2009-01-31
Se rueda en las aulas (La Ola y La Clase)
ANDRÉS NEUMAN



Coinciden en los cines ‘La ola’ (Die Welle) y ‘La clase’ (Entre les murs), dos películas que abordan de diferente manera una misma cuestión: la imprescindible y compleja labor docente. Ambas están muy por encima, o circulan por debajo, de los tópicos y correcciones políticas de bodrios como ‘Mentes peligrosas’ o melodramas cursis como ‘El club de los poetas muertos’ (esa película que nos fascina a los 15, nos aburre a los 20 y nos horroriza a los 30). Con una fuerte carga documental, ‘La ola’ y ‘La clase’ tienen otro objetivo más sencillo y ambicioso: enfocar en primer plano la vida en las aulas para analizarla exhaustivamente. Aquí no hay villanos impostados ni héroes tranquilizadores. Sólo dudas, errores, conflictos humanos. Cada una en su estilo, ambas aciertan en señalar un punto crucial: la relación entre pedagogía e ideología, entre enseñanza y sociedad.

‘La ola’ se centra en el desarrollo de un interesante experimento docente (un trabajo colectivo cuyo punto de partida es la pregunta: ¿podría repetirse el fascismo en Alemania?, ¿está la juventud actual inmunizada contra él?) que termina convertido en pesadilla. El argumento alterna la acción en el aula y sus efectos fuera de ella: la calle, la familia, las relaciones entre los alumnos. ‘La clase’, por su parte, es más radical en su planteamiento narrativo: nada sabemos de los personajes fuera de las paredes del instituto. Todo sucede ahí, todo se plantea y metaforiza en el reducido espacio (inquietantemente carcelario) del centro.
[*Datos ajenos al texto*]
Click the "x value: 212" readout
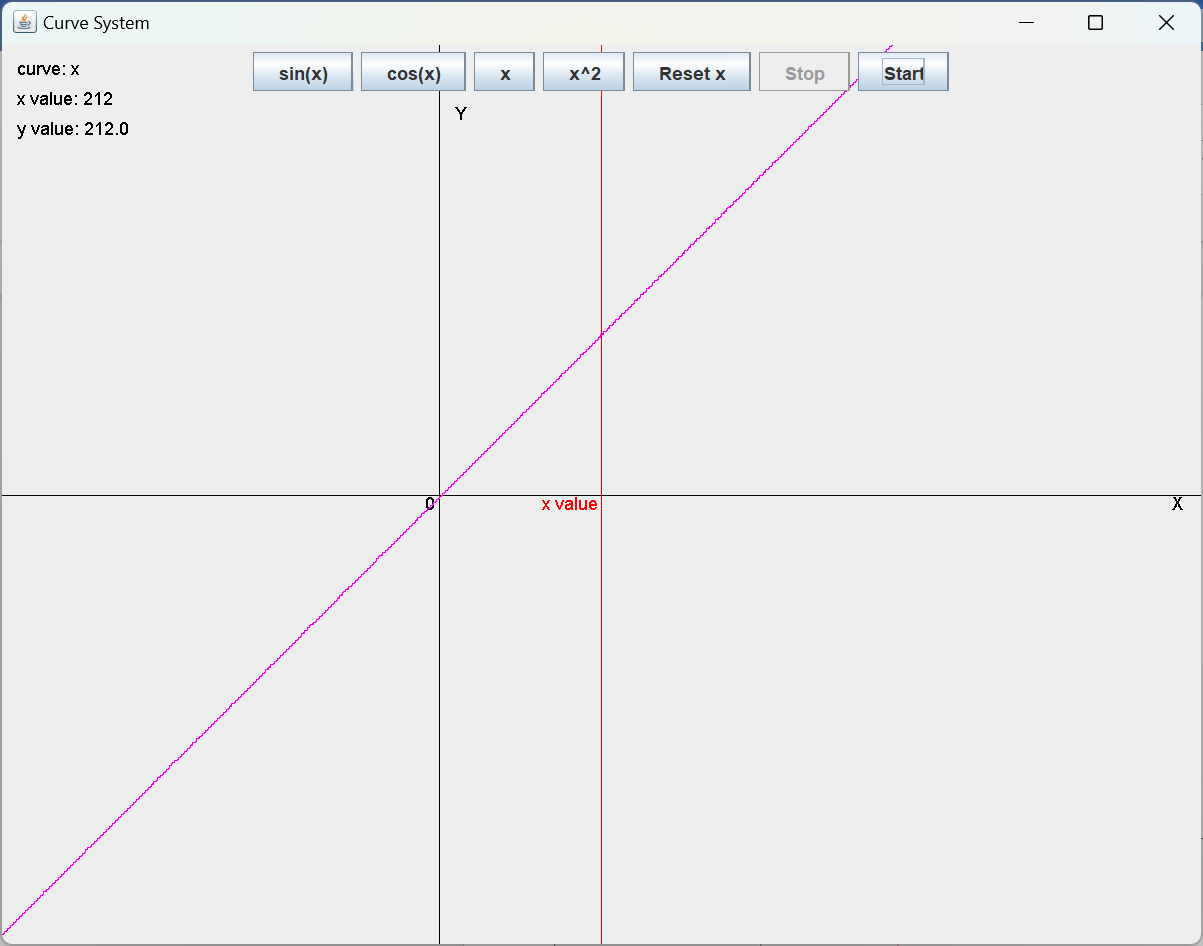 65,99
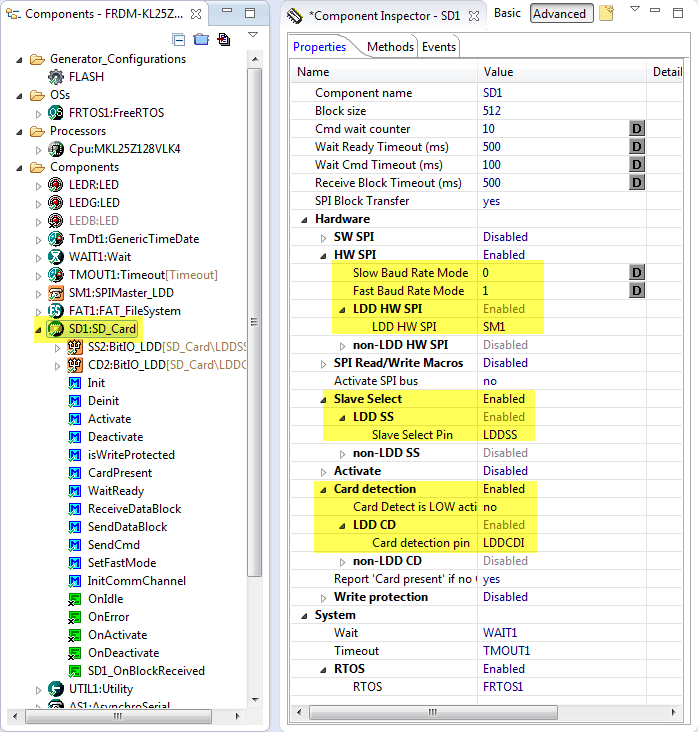Viewport: 698px width, 732px height.
Task: Select the FAT1:FAT_FileSystem icon
Action: [x=57, y=311]
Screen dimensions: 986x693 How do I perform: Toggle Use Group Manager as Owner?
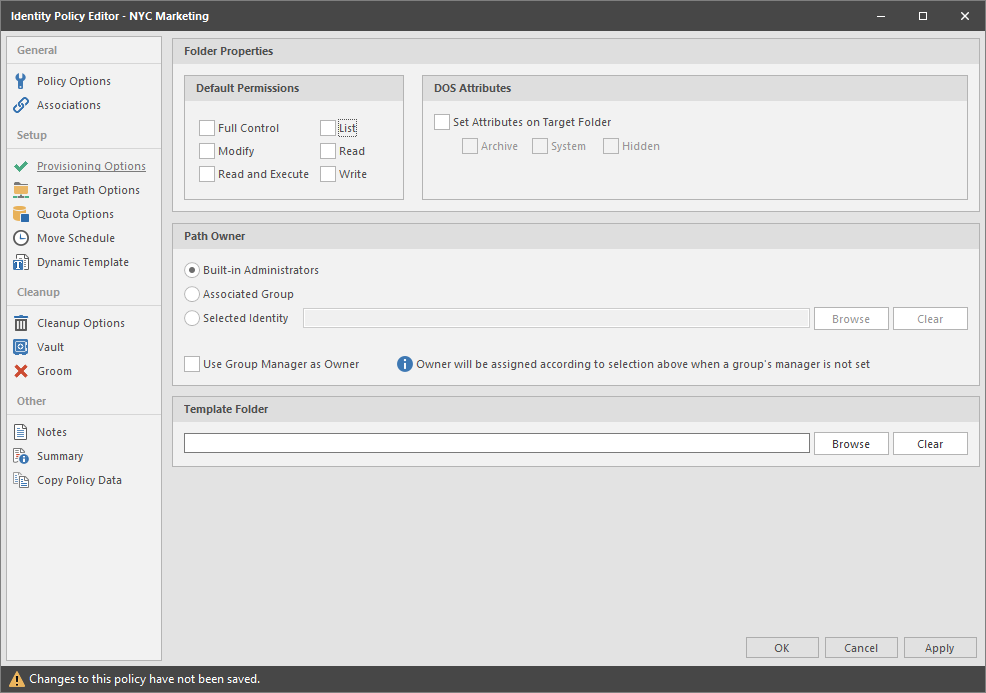192,364
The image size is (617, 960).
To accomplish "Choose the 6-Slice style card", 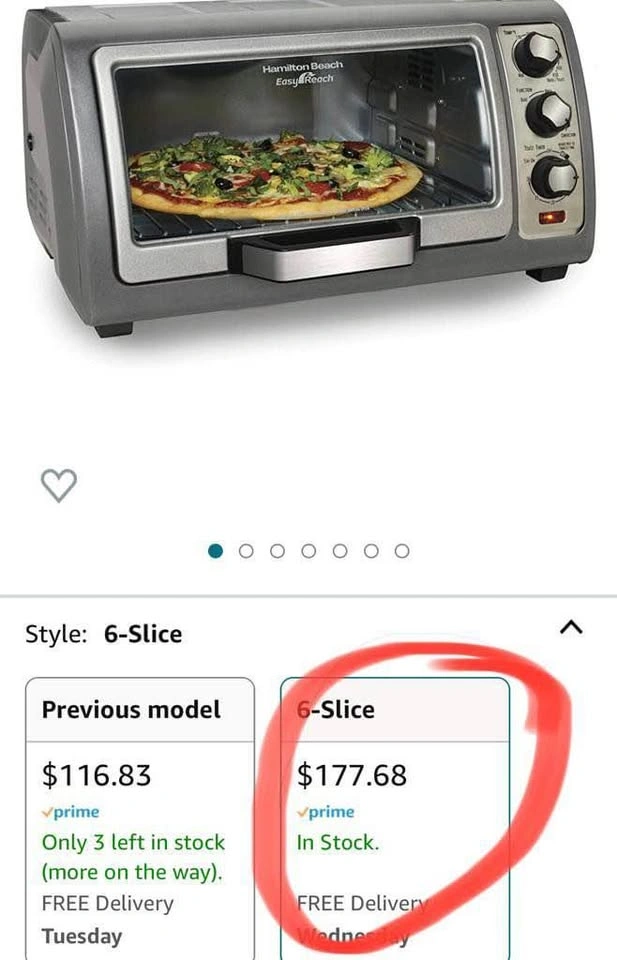I will coord(395,819).
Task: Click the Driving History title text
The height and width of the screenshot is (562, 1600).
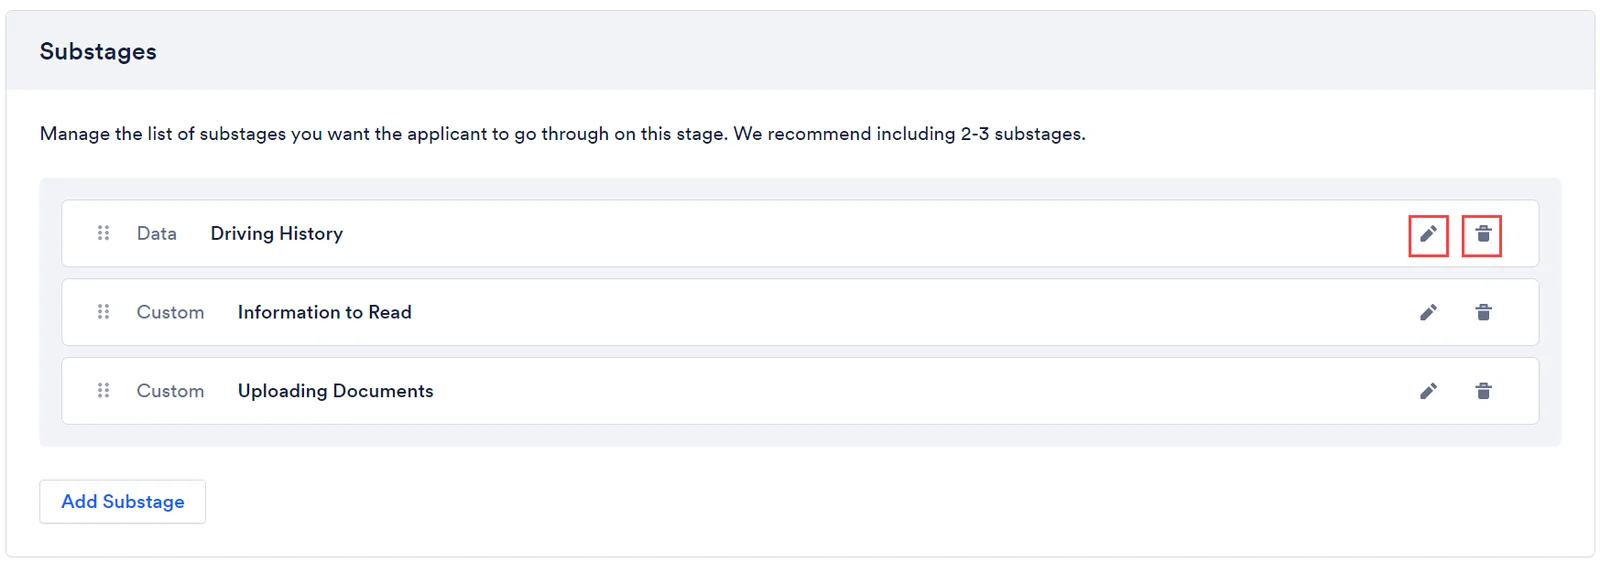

Ese hermetismo no resulta maniqueo, porque no sólo muchos alumnos se sienten encerrados en un sistema educativo incapaz de adaptarse a su realidad. Sino que también los profesores, incluso los más esforzados y honestos como el protagonista de la película, llegan a sentirse frustrados, impotentes ante la falta de recursos de sus centros y la infinita vastedad de su tarea. Cada alumno es un mundo en el que se entrecruzan diferentes coordenadas. Atender a cada una es imposible, pero ignorarlas agudiza determinados conflictos.
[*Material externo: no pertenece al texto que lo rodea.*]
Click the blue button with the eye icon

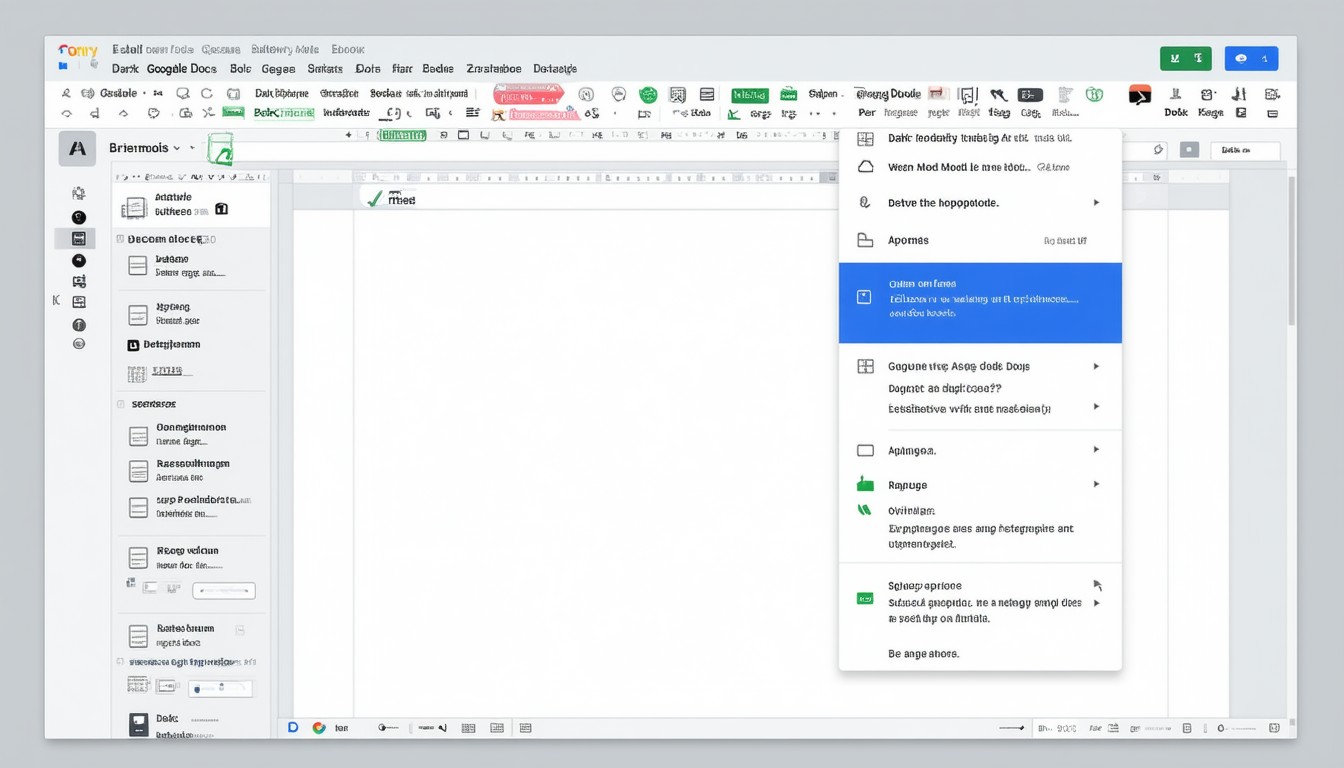coord(1251,59)
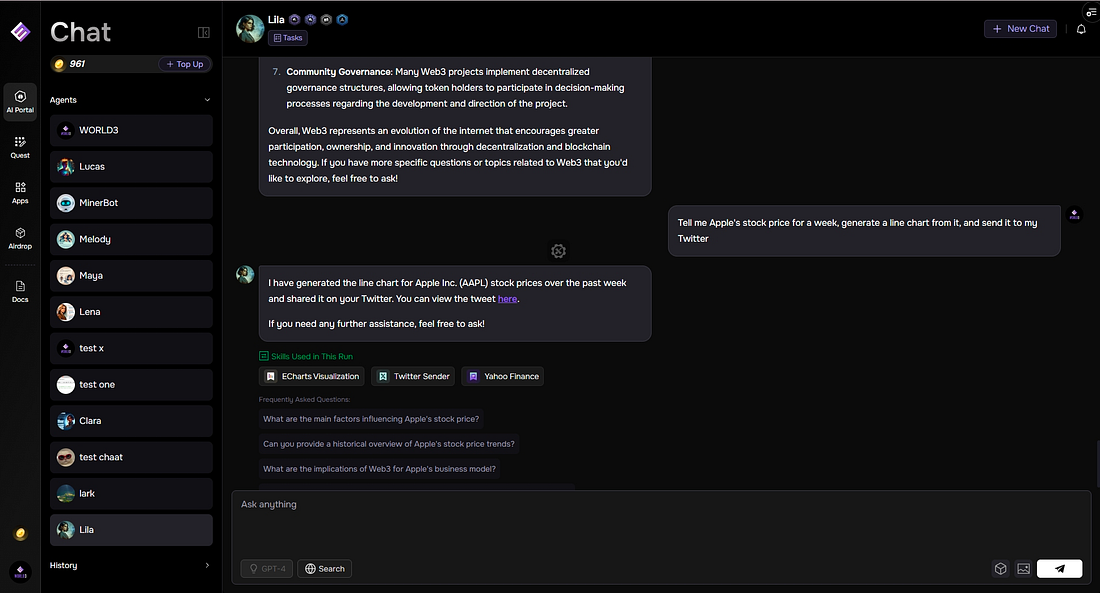Image resolution: width=1100 pixels, height=593 pixels.
Task: Click the send message paper plane button
Action: coord(1059,569)
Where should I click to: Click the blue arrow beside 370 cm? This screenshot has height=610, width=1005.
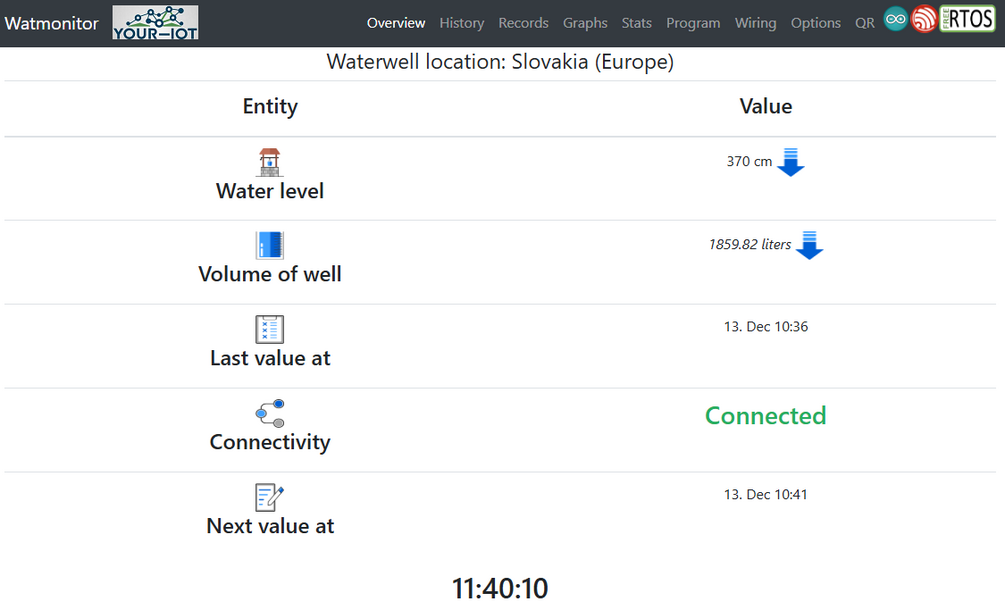click(791, 162)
Muchos de esos problemas, y he aquí lo más valioso de ‘La clase’, están relacionados con dos fenómenos ante los que nuestro sistema educativo no ha sabido responder adecuadamente: la masificación y la inmigración. La democratización de la enseñanza secundaria, que sin duda ha elevado la educación promedio de las masas, ha provocado también contradicciones sobre los que se lanza el ojo crítico de la película francesa. En cuanto a las transformaciones que la inmigración y el mestizaje traen a las aulas, Francia es un espejo futuro en el que España debería mirarse para no reproducir ciertas equivocaciones. Un país que no se replantea su identidad a partir de sus habitantes reales (y los inmigrantes ya no son excepciones, sino parte normal y numerosa de la ciudadanía) siembra dramáticamente a sus futuros parias. En este sentido, resulta inquietante que ‘La ola’ omita casi la diversidad étnico-cultural, teniendo en cuenta que la historia sucede en Alemania. Una tercera cuestión asoma en estas películas: el alarmante aumento de los problemas de comportamiento, tantas veces fruto de la irresponsabilidad familiar, y que obliga a los profesores a mezclar angustiosamente la tarea educativa con la disciplinaria (cuando no a postergar la primera en función de la segunda).

Pienso en los enriquecedores juegos de espejos que se producirían si ‘La clase’ y ‘La ola’ se proyectaran en nuestros institutos. Y me pregunto si, de paso, servirían también para que los alumnos comprobaran que ser profesor (esa gran responsabilidad, ese gran privilegio) es tan difícil como ser adolescente.